|
Home > Archive > IIS Server Security > March 2006 > Delegation and IIS service account
You are viewing an archived Text-only version of the thread.
To view this thread in it's original format and/or if you want to reply to
this thread please [click here]
| Author |
Delegation and IIS service account
|
|
| T. Tyrone 2006-03-16, 7:49 am |
| Hello;
I'm trying to set up a web app that accesses a SQL database on a second
server. I want to use integrated security and have set the computer account
as trusted for delegation. I know I need to use setspn to tell Active
Directory that there is an authorized instance of a service of class
"MSSQLSvc" listening on port 1433 on computer FQDN running as service account
in my domain. My question deals with the IIS setup.

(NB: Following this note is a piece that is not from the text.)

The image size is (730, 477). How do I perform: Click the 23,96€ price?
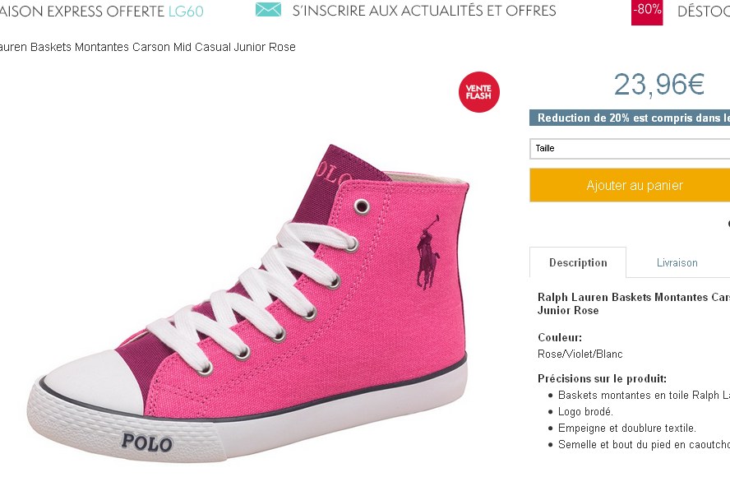658,84
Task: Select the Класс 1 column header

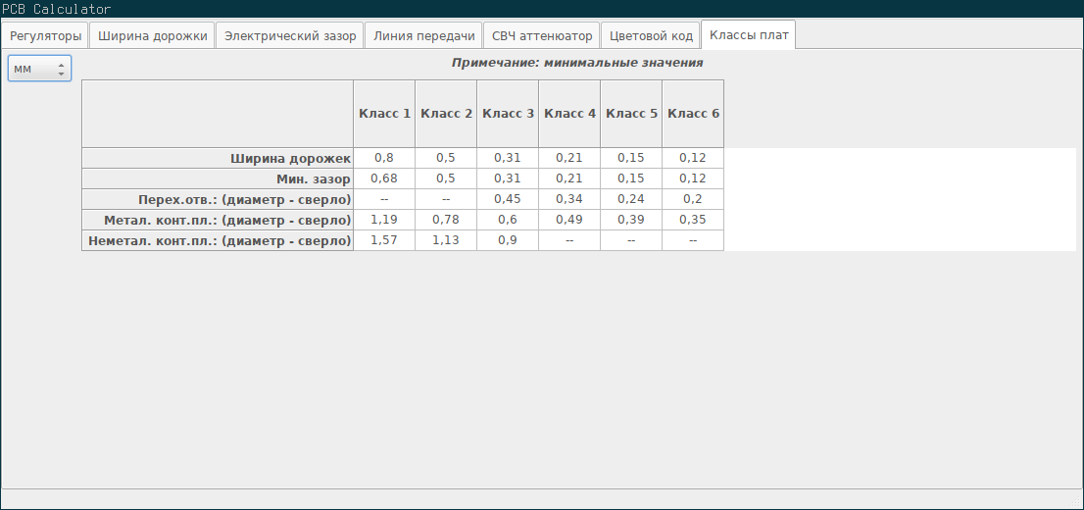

Does the World Wide Web Publishing Service need to be running under a domain
user account for this, or is having the web server trusted for delegation
enough?
Thanks;
T.
| |
| T. Tyrone 2006-03-17, 7:50 am |
| Nevermind, figured it out...
"T. Tyrone" wrote:
> Hello;
>
> I'm trying to set up a web app that accesses a SQL database on a second
> server. I want to use integrated security and have set the computer account
> as trusted for delegation. I know I need to use setspn to tell Active
> Directory that there is an authorized instance of a service of class
> "MSSQLSvc" listening on port 1433 on computer FQDN running as service account
> in my domain. My question deals with the IIS setup.
>
> Does the World Wide Web Publishing Service need to be running under a domain
> user account for this, or is having the web server trusted for delegation
> enough?
>
> Thanks;
> T.
| |
| Ken Schaefer 2006-03-25, 11:59 am |
| FWIW: WWW Publishing Service is only supported when running as LocalSystem.
It is not supported using a domain account to run WWW Publishing Service.
Cheers
Ken
"T. Tyrone" <TTyrone@discussions.microsoft.com> wrote in message
news:9B28BA40-8A12-4533-9F71-5C49E1295668@microsoft.com...
: Nevermind, figured it out...
:
: "T. Tyrone" wrote:
:
: > Hello;
: >
: > I'm trying to set up a web app that accesses a SQL database on a second
: > server. I want to use integrated security and have set the computer
account
: > as trusted for delegation. I know I need to use setspn to tell Active
: > Directory that there is an authorized instance of a service of class
: > "MSSQLSvc" listening on port 1433 on computer FQDN running as service
account
: > in my domain. My question deals with the IIS setup.
: >
: > Does the World Wide Web Publishing Service need to be running under a
domain
: > user account for this, or is having the web server trusted for
delegation
: > enough?
: >
: > Thanks;
: > T.
|
|
|
|
|